*** Data Section Begins ***

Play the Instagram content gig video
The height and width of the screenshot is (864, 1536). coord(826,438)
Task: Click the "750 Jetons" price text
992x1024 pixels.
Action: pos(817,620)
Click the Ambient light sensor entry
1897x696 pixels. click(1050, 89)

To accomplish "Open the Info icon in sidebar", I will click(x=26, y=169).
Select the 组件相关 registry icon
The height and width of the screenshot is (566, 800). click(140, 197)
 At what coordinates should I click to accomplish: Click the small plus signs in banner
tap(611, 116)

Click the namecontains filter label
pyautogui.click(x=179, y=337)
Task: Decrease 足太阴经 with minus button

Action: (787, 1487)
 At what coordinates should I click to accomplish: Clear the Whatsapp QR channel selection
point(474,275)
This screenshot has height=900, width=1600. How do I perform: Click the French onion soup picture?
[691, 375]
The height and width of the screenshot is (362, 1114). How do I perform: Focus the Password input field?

*** Data Section Ends ***

Task requirements — The full listing above should be returned exactly as supplied.

Task solution —
Play the Instagram content gig video
The height and width of the screenshot is (864, 1536). coord(826,438)
Task: Click the "750 Jetons" price text
992x1024 pixels.
Action: pos(817,620)
Click the Ambient light sensor entry
1897x696 pixels. click(1050, 89)

To accomplish "Open the Info icon in sidebar", I will click(x=26, y=169).
Select the 组件相关 registry icon
The height and width of the screenshot is (566, 800). click(140, 197)
 At what coordinates should I click to accomplish: Click the small plus signs in banner
tap(611, 116)

Click the namecontains filter label
pyautogui.click(x=179, y=337)
Task: Decrease 足太阴经 with minus button

Action: (787, 1487)
 At what coordinates should I click to accomplish: Clear the Whatsapp QR channel selection
point(474,275)
This screenshot has height=900, width=1600. How do I perform: Click the French onion soup picture?
[691, 375]
The height and width of the screenshot is (362, 1114). How do I perform: Focus the Password input field?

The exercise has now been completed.